You are asked to write out the full listing exactly as it stands.

INPUT RECORDS -
*** Block opens ***
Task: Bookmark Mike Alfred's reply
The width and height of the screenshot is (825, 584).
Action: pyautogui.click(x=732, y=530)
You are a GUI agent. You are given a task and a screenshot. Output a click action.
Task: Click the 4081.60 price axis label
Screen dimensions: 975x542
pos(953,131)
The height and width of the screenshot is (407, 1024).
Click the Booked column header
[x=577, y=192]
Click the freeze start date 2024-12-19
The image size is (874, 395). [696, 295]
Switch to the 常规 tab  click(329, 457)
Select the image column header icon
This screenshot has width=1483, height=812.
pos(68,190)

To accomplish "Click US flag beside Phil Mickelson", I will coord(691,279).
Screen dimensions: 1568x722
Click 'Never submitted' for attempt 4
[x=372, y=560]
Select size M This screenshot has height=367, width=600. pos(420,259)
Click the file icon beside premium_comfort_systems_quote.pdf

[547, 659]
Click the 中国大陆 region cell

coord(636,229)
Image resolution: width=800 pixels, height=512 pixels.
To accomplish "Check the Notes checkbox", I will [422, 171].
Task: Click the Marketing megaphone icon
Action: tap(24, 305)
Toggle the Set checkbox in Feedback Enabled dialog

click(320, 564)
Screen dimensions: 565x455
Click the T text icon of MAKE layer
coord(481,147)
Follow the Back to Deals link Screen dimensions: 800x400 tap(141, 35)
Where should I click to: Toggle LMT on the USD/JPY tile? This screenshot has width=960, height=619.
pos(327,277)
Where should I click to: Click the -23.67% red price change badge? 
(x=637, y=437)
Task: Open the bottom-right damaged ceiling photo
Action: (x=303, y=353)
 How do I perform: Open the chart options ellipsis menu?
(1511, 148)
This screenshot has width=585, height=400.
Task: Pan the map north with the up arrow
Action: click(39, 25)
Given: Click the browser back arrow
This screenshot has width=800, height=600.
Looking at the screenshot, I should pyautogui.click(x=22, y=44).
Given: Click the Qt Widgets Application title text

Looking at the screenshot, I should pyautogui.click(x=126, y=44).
*** Block closes ***
SOLUTION FOR THIS TASK -
Task: Bookmark Mike Alfred's reply
The width and height of the screenshot is (825, 584).
Action: pyautogui.click(x=732, y=530)
You are a GUI agent. You are given a task and a screenshot. Output a click action.
Task: Click the 4081.60 price axis label
Screen dimensions: 975x542
pos(953,131)
The height and width of the screenshot is (407, 1024).
Click the Booked column header
[x=577, y=192]
Click the freeze start date 2024-12-19
The image size is (874, 395). [696, 295]
Switch to the 常规 tab  click(329, 457)
Select the image column header icon
This screenshot has width=1483, height=812.
pos(68,190)

To accomplish "Click US flag beside Phil Mickelson", I will coord(691,279).
Screen dimensions: 1568x722
Click 'Never submitted' for attempt 4
[x=372, y=560]
Select size M This screenshot has height=367, width=600. pos(420,259)
Click the file icon beside premium_comfort_systems_quote.pdf

[547, 659]
Click the 中国大陆 region cell

coord(636,229)
Image resolution: width=800 pixels, height=512 pixels.
To accomplish "Check the Notes checkbox", I will [422, 171].
Task: Click the Marketing megaphone icon
Action: tap(24, 305)
Toggle the Set checkbox in Feedback Enabled dialog

click(320, 564)
Screen dimensions: 565x455
Click the T text icon of MAKE layer
coord(481,147)
Follow the Back to Deals link Screen dimensions: 800x400 tap(141, 35)
Where should I click to: Toggle LMT on the USD/JPY tile? This screenshot has width=960, height=619.
pos(327,277)
Where should I click to: Click the -23.67% red price change badge? 
(x=637, y=437)
Task: Open the bottom-right damaged ceiling photo
Action: (x=303, y=353)
 How do I perform: Open the chart options ellipsis menu?
(1511, 148)
This screenshot has width=585, height=400.
Task: Pan the map north with the up arrow
Action: click(39, 25)
Given: Click the browser back arrow
This screenshot has width=800, height=600.
Looking at the screenshot, I should pyautogui.click(x=22, y=44).
Given: Click the Qt Widgets Application title text

Looking at the screenshot, I should pyautogui.click(x=126, y=44).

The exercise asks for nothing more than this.